The Honey - Don't List
Page 80
To fans of her signature décor, the idea that Melissa Tripp is throwing in the towel on the home renovation game may come as a shock. But Tripp encourages everyone to rest easy, saying, “There will always be brilliant, creative women rising to the top in this world. There will be the next Melly Tripp any day now. It just can’t be me anymore. Trying to be that person every day was eating me alive.”
In fact, the next creative genius rising to the top may very well be someone close to the Tripps. In a jaw-dropping revelation, Melissa admitted recently to Entertainment Weekly that the Comb+Honey creative inspiration these past few years came more and more from her gifted assistant, Carey Duncan, 26, who worked tirelessly behind the scenes of New Spaces as well as the single-season ratings darling Home Sweet Home.
“Carey has been with Russ and me since the beginning,” Tripp tells PEOPLE. “She only ever worked for us. When things got busier, I didn’t have as much time for the designing aspect of the business, and Carey easily stepped in. But because [Duncan] is a beautiful artist and designer in her own right, her aesthetic became a huge part of the brand, and it grew more and more difficult to figure out where her ideas ended and mine began. That worked fine for a while, but at some point we all registered that Carey wasn’t getting creative credit for the work she was doing.”
Melissa becomes emotional when she discusses her relationship with Duncan, who Tripp says is “more daughter than employee,” and admits the two “talk almost every day, trying to work through what happened, who we are, and what her future can and should be. She needs to get out into the world and find herself, and I want to be the loudest voice in the stands, cheering her on.
“Life went from calm to chaos so fast. I think none of us fully realized what her contribution had become.” Melissa Tripp wipes a tear away and nods, resolute. “I had my turn. Now I want the entire world for Carey.”
“She didn’t come out and say it was all you from the start,” Kurt says, reading over my shoulder.
I close the magazine and tuck it under a stack of papers on the kitchen counter so that Melly’s photo—soft makeup, contrite smile, down-home plaid flannel—doesn’t just sit there, making me wonder how much of that was real and how much was Melly being a brilliant, calculating business-woman. My throat feels tight, like something is lodged there high up, making it hard to breathe or swallow.
I realize the situation was totally messed up, but even after everything, I didn’t think I would take Melly’s disgrace quite this hard.

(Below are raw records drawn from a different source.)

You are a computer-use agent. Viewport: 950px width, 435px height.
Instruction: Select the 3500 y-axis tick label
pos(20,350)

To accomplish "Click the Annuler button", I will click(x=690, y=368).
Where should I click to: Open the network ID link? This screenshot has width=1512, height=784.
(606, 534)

“This is enough,” I tell him. Frankly, she gave me more credit than I ever let myself imagine. “This is good.”
Now I want the entire world for Carey.
Whether she means it or not, the words are there in stark black and white. The baton, being so cleanly passed, makes me feel both empowered and overwhelmed. On the one hand, I could call Ted, send him some of my sketches, and see if he knows anyone who wants to see this particular phoenix rising from these ashes. But on the other hand, although I love designing, I don’t want to be the next Melissa Tripp. Of all of us, Melly was the only one who ever wanted the world. The rest of us just want our small share of contentment.

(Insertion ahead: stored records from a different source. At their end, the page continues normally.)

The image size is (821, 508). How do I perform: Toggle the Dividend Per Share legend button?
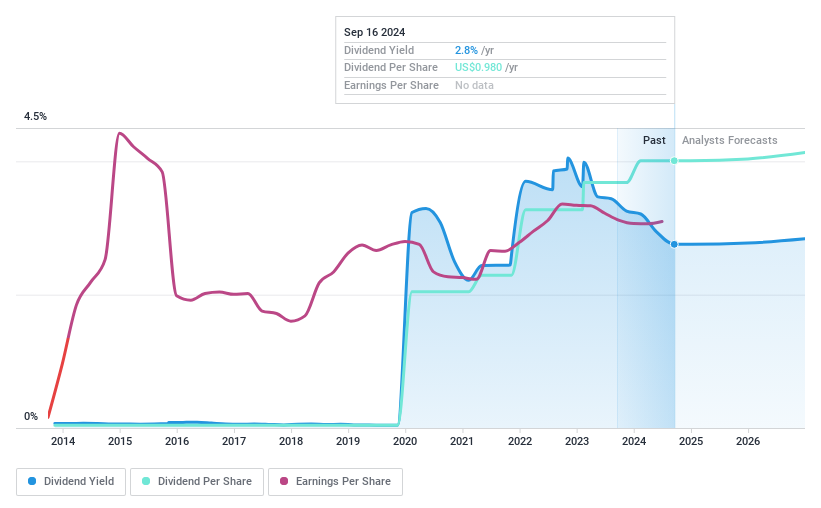tap(197, 481)

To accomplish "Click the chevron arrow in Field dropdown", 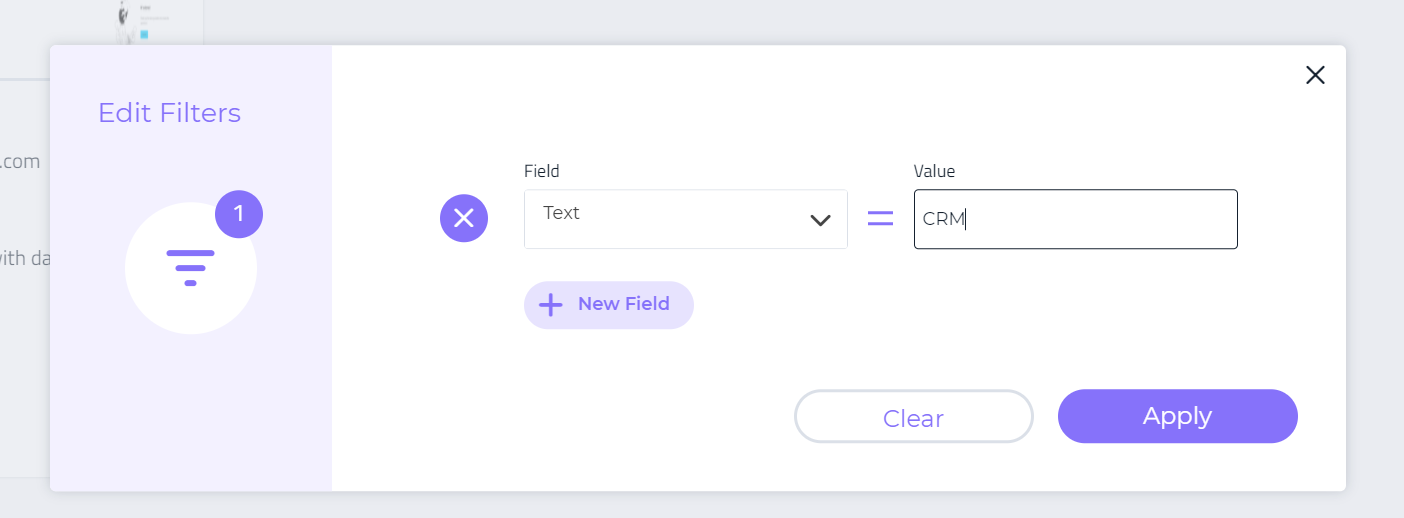I will 821,220.
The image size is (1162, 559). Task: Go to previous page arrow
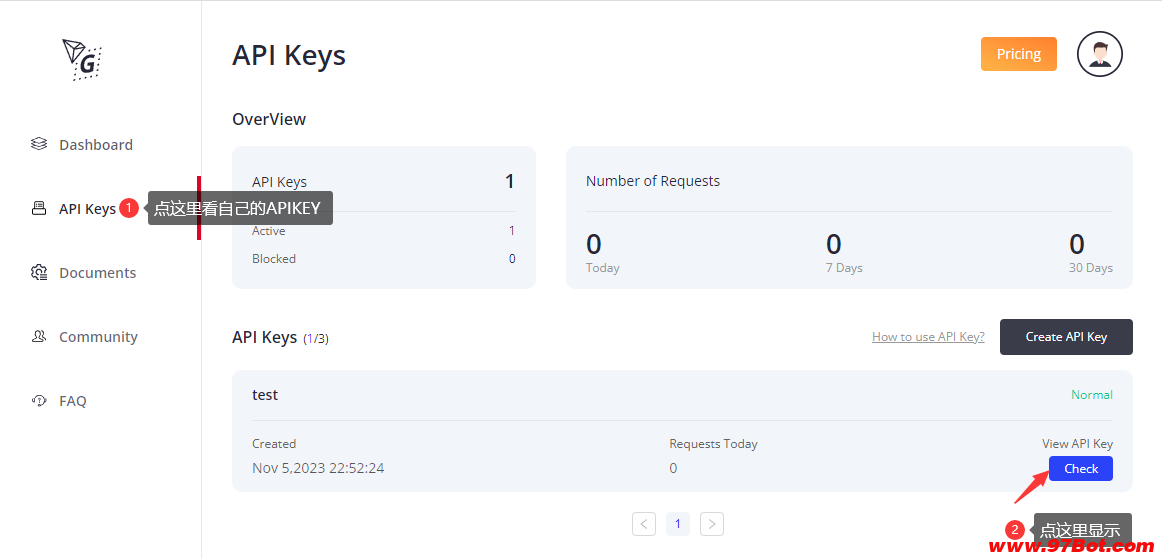[644, 523]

And I’m slowly working on mine. It’s been six weeks since the fire, and my life doesn’t look anything like it did that night.
For one, I got the hell out of Wyoming for a while: the first thing I did when the police dismissed me was take my own trip to Hawaii … the following day. I left the police station, took a cab to a hotel in Laramie, booked my trip, and then slept for almost fifteen hours straight. When I woke up, I had four missed calls from James, two from Melly, and one from Rusty. I sent Melly a text letting her know I would send a formal resignation soon, and then left for the airport.

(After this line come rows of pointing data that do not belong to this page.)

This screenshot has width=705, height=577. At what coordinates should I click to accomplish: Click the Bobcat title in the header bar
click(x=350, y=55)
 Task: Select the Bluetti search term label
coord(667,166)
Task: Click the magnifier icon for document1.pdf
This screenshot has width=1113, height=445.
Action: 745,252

Five days and four nights in Kauai, and after arriving and sleeping for ten solid hours, I had no idea what to do with myself. I only read half a book. I took a lot of naps. I went for long walks, and then came back to the resort and was generally bored out of my mind. I realized I have no idea how to unwind because I hadn’t had two consecutive days off in a decade.
You’d think with all that time on my hands, I’d spend some of it thinking about Melly and Rusty. You’d assume I’d take some time to process everything that happened with James. But it was like a brick wall went up, and every time I tried to bring forward the chaos of the previous week, some protective instinct would kick in and I’d literally fall asleep. On the chaise by the pool. In the chair on my balcony. Once even at the table in the hotel restaurant.